Contos de fadas:
dos livros para o grande ecrã

Não são poucos os clássicos da literatura infantil que foram adaptados ao grande ecrã. Descubra que histórias da sua infância se tornaram filmes de sucesso.

Não é novidade nem tendência recente a forma como o cinema recorre à literatura para se inspirar e produzir novos filmes, principalmente no panorama do cinema de animação. Várias produtoras, como as gigantes americanas Disney e a Warner Bros., criaram e recriaram as histórias que entretiveram gerações e que ainda hoje continuam a cativar o público infantil (e não só).

Desde os contos árabes d’As Mil e Uma Noites às obras de autores como o francês Charles Perrault, os alemães Jacob e Wilhelm Grimm e o dinamarquês Hans Christian Andersen, a literatura infantojuvenil tem inspirado cineastas de todo o mundo. Os contos de fadas, em particular, deram origem a alguns dos filmes de animação mais amados por miúdos e graúdos, sendo também desta forma passados de geração em geração.

Contos de princesas

A primeira longa-metragem de animação baseada num conto de fadas foi a adaptação de Branca de Neve, um clássico originalmente recolhido pelos irmãos Grimm sobre uma bela jovem que escapa da madrasta malvada e come uma maçã envenenada. Produzida pela Disney no ano de 1937, esta não foi, contudo, a única história atribuída aos irmãos Grimm que foi adaptada ao grande ecrã. Outros exemplos incluem: Cinderela (também conhecido por A Gata Borralheira), sobre uma jovem que é maltratada pela família e perde o sapato de cristal ao fugir de um baile; A Bela Adormecida, sobre uma princesa que se pica numa roca e cai num sono profundo; e Rapunzel, sobre uma jovem de cabelos longos que é feita prisioneira numa torre, livremente adaptado já no século XXI com o título de Entrelaçados.

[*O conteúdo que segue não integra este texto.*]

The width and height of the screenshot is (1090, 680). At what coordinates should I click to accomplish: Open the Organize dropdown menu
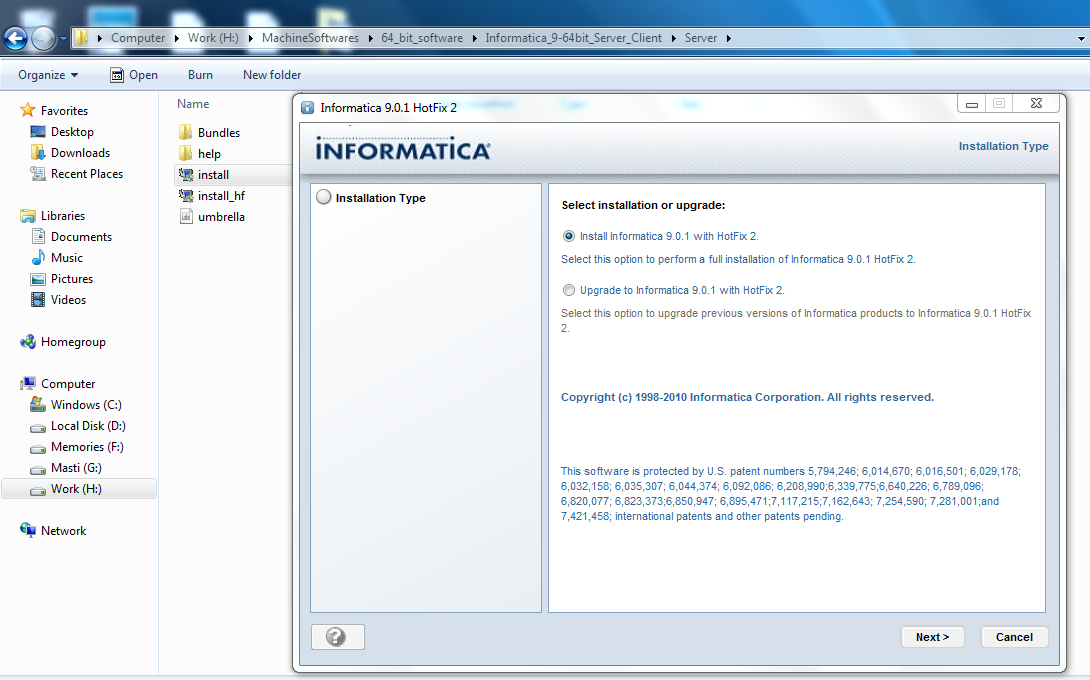[48, 74]
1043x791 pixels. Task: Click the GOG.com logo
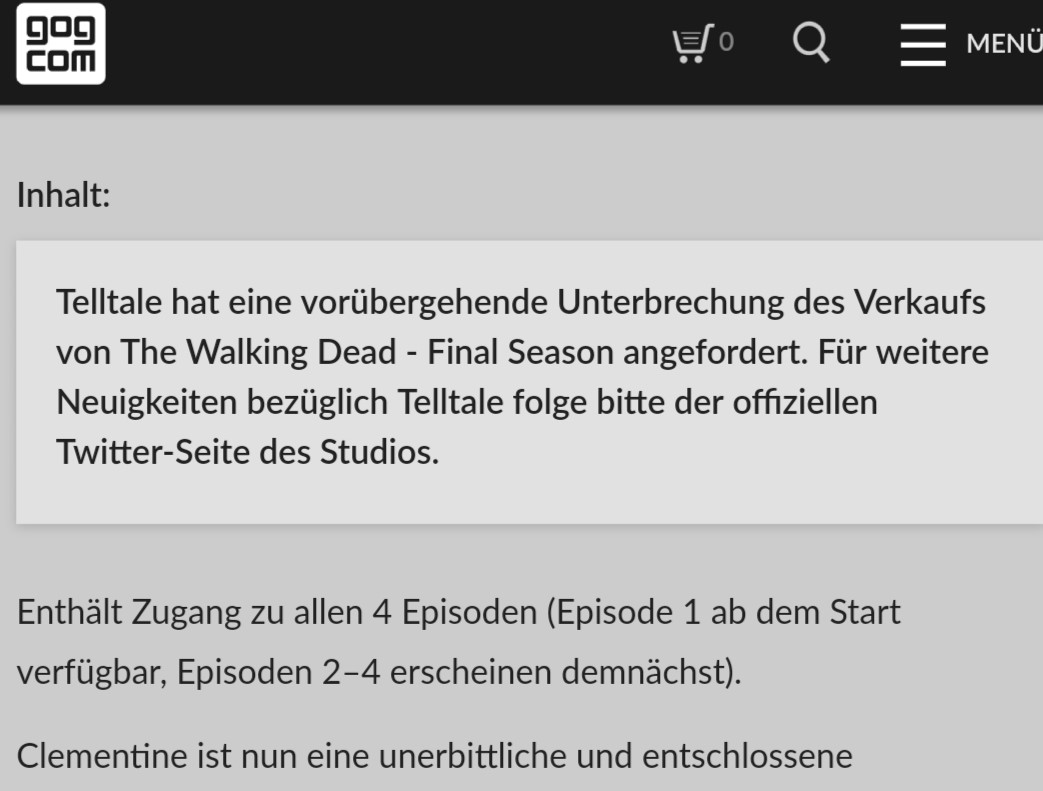point(61,43)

Também vários contos de Hans Christian Andersen, como A Pequena Sereia, sobre uma sereia que se apaixona por um humano, ou A Princesa e a Ervilha, sobre um príncipe em busca de uma verdadeira princesa, foram reimaginados e adaptados ao grande ecrã. E A Rainha das Neves, do mesmo autor mas porventura menos conhecido entre o público português, deu origem a um dos maiores sucessos de animação dos últimos anos: Frozen.

Embora não seja tecnicamente uma princesa, há ainda que considerar A Bela e o Monstro, da francesa Jeanne-Marie Leprince de Beaumont, transformado em 1991 num dos mais elogiados filmes de animação de sempre.

Contos de humanos e animais

Mas as princesas não são as únicas personagens dos contos de fadas e, como tal, não foram as únicas a ganhar protagonismo no cinema. Algumas obras, como O Patinho Feio e Os Três Porquinhos, têm animais como figuras centrais. Também O Gato das Botas, sobre um gato astuto que caminha como humano, foi (muito livremente) adaptado ao cinema depois de ter assumido um papel secundário nos vários filmes de Shrek.

Alguns humanos também desempenham um papel importante nestas aventuras. Temos, por exemplo, “Aladino”, conto que integra As Mil e Uma Noites, sobre um rapaz pobre que encontra uma lâmpada mágica. Ou O Pequeno Polegar, protagonizado por uma criança que tem precisamente o tamanho de um polegar. E se alguns protagonistas são humanos “normais”, outros desejam sê-lo. É o caso de Pinóquio, sobre uma pequena marioneta de madeira cujo principal sonho é ser um menino de carne e osso.

Seja qual for o protagonista ou a moral da história, não há como negar a importância que a literatura tem para o cinema de animação. Os contos de fadas já não sobrevivem através dos tempos apenas devido à transmissão oral, de geração em geração, mas graças à preservação no domínio cinematográfico. Prometem, seja como for, continuar a deliciar famílias nos anos vindouros.